» **GIVEN INFORMATION**
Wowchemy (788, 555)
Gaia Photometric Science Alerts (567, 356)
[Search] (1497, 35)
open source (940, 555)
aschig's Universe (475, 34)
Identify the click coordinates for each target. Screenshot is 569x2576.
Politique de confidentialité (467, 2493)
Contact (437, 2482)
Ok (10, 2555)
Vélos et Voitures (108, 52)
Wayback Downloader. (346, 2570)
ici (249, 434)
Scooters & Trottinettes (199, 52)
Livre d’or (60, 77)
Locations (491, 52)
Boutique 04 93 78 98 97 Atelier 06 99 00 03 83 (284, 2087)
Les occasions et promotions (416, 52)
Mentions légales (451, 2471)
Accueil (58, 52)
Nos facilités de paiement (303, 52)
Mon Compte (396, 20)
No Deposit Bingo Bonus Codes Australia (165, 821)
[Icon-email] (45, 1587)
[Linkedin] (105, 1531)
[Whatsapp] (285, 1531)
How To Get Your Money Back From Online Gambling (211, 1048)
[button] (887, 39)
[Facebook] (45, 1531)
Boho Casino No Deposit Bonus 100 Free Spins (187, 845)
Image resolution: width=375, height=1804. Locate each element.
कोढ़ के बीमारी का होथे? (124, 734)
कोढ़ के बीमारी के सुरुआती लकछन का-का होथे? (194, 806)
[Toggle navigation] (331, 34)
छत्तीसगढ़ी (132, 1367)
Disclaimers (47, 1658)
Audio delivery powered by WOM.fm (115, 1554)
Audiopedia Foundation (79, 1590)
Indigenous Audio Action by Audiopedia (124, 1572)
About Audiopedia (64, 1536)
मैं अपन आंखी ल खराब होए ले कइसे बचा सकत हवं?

» **TASK OBJECTIVE**
Your answer should consist solely of the lines above from the line with "Scooters & Trottinettes (199, 52)" to the line with "Indigenous Audio Action", both included, reproduced exactly.

» **WORKED SOLUTION**
Scooters & Trottinettes (199, 52)
Livre d’or (60, 77)
Locations (491, 52)
Boutique 04 93 78 98 97 Atelier 06 99 00 03 83 (284, 2087)
Les occasions et promotions (416, 52)
Mentions légales (451, 2471)
Accueil (58, 52)
Nos facilités de paiement (303, 52)
Mon Compte (396, 20)
No Deposit Bingo Bonus Codes Australia (165, 821)
[Icon-email] (45, 1587)
[Linkedin] (105, 1531)
[Whatsapp] (285, 1531)
How To Get Your Money Back From Online Gambling (211, 1048)
[button] (887, 39)
[Facebook] (45, 1531)
Boho Casino No Deposit Bonus 100 Free Spins (187, 845)
Image resolution: width=375, height=1804. Locate each element.
कोढ़ के बीमारी का होथे? (124, 734)
कोढ़ के बीमारी के सुरुआती लकछन का-का होथे? (194, 806)
[Toggle navigation] (331, 34)
छत्तीसगढ़ी (132, 1367)
Disclaimers (47, 1658)
Audio delivery powered by WOM.fm (115, 1554)
Audiopedia Foundation (79, 1590)
Indigenous Audio Action by Audiopedia (124, 1572)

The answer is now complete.